X_all = tfv.transform(X_all)
X = X_all[:lentrain]
X_test = X_all[lentrain:]
print "20 Fold CV Score: ", np.mean(cross_validation.cross_val_score(rd, X, y, cv=20, scoring='roc_auc'))
print "training on full data"
rd.fit(X,y)
pred = rd.predict_proba(X_test)[:,1]
testfile = p.read_csv('test.tsv', sep="\t", na_values=['?'], index_col=1)
pred_df = p.DataFrame(pred, index=testfile.index, columns=['label'])
pred_df.to_csv('benchmark.csv')
print "submission file created.."
*Edit : *
This is what I am currently running -
from sklearn import metrics,preprocessing,cross_validation
from sklearn.feature_extraction.text import TfidfVectorizer
from sklearn.feature_extraction import DictVectorizer
import sklearn.preprocessing
import sklearn.linear_model as lm
import pandas as p
loadData = lambda f: np.genfromtxt(open(f,'r'), delimiter=',')
print "loading data.."
#load train/test data for TF-IDF -- I know this is bad practice, but keeping it this way for the moment!
traindata = list(np.array(p.read_csv('FinalCSVFin.csv', delimiter=";"))[:,2])
testdata = list(np.array(p.read_csv('FinalTestCSVFin.csv', delimiter=";"))[:,2])
#load labels
y = np.array(p.read_csv('FinalCSVFin.csv', delimiter=";"))[:,-2]
#Load Integer values and append together
AllAlexaInfo = np.array(p.read_csv('FinalCSVFin.csv', delimiter=";"))[:,-1]
#make tfidf object
tfv = TfidfVectorizer(min_df=1, max_features=None, strip_accents='unicode',
analyzer='word',token_pattern=r'\w{1,}',ngram_range=(1, 2),
use_idf=1,smooth_idf=1,sublinear_tf=1)
div = DictVectorizer()
X = []
X_all = traindata + testdata
lentrain = len(traindata)
# fit/transform the TfidfVectorizer on the training data
vect = tfv.fit_transform(X_all) #bad practice, but using this for the moment!

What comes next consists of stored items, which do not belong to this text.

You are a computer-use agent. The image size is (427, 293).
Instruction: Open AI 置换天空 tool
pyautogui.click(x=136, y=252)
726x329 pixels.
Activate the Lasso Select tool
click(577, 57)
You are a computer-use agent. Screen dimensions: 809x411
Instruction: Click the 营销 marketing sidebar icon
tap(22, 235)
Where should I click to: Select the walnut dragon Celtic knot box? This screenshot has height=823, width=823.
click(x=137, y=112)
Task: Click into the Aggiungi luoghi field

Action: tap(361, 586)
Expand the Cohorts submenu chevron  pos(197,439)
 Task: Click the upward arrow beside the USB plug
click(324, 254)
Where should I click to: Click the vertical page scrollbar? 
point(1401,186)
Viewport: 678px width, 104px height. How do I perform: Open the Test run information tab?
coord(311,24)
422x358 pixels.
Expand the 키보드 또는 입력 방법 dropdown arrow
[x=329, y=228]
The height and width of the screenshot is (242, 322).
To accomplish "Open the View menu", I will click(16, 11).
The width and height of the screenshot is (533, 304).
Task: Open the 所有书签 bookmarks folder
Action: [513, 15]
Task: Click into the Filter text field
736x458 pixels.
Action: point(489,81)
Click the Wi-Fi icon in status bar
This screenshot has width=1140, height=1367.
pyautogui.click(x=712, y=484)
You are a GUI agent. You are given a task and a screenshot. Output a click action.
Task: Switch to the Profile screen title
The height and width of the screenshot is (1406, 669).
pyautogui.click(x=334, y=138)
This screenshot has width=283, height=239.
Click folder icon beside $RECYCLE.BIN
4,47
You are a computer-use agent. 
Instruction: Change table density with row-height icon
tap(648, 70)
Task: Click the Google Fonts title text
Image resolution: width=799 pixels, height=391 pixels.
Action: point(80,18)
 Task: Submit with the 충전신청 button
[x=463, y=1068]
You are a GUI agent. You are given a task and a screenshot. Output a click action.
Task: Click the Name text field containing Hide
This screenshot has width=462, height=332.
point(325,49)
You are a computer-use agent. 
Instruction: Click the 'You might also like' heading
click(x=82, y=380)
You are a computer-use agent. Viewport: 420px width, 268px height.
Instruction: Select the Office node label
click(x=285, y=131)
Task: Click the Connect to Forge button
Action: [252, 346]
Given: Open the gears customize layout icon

for i, alexarank in enumerate(AllAlexaInfo):
feature_dict = {'alexarank': AllAlexaInfo}
# get ith row of the tfidf matrix (corresponding to sample)
row = vect.getrow(i)
# filter the feature names corresponding to the sample
all_words = tfv.get_feature_names()
words = [all_words[ind] for ind in row.indices]
# associate each word (feature) with its corresponding score
word_score = dict(zip(words, row.data))
# concatenate the word feature/score with the datamining feature/value
X.append(dict(word_score.items() + feature_dict.items()))
div.fit_transform(X) # training data based on both Tfidf features and pagerank
sc = preprocessing.StandardScaler().fit(X)
X = sc.transform(X)
X_test = X_all[lentrain:]
X_test = sc.transform(X_test)
print "20 Fold CV Score: ", np.mean(cross_validation.cross_val_score(rd, X, y, cv=20, scoring='roc_auc'))
print "training on full data"
rd.fit(X,y)
pred = rd.predict_proba(X_test)[:,1]
testfile = p.read_csv('test.tsv', sep="\t", na_values=['?'], index_col=1)
pred_df = p.DataFrame(pred, index=testfile.index, columns=['label'])
pred_df.to_csv('benchmark.csv')
print "submission file created.."
This appears to be running forever, also I believe I have a problem with the "alexarank" value not being input correctly - how can I fix this?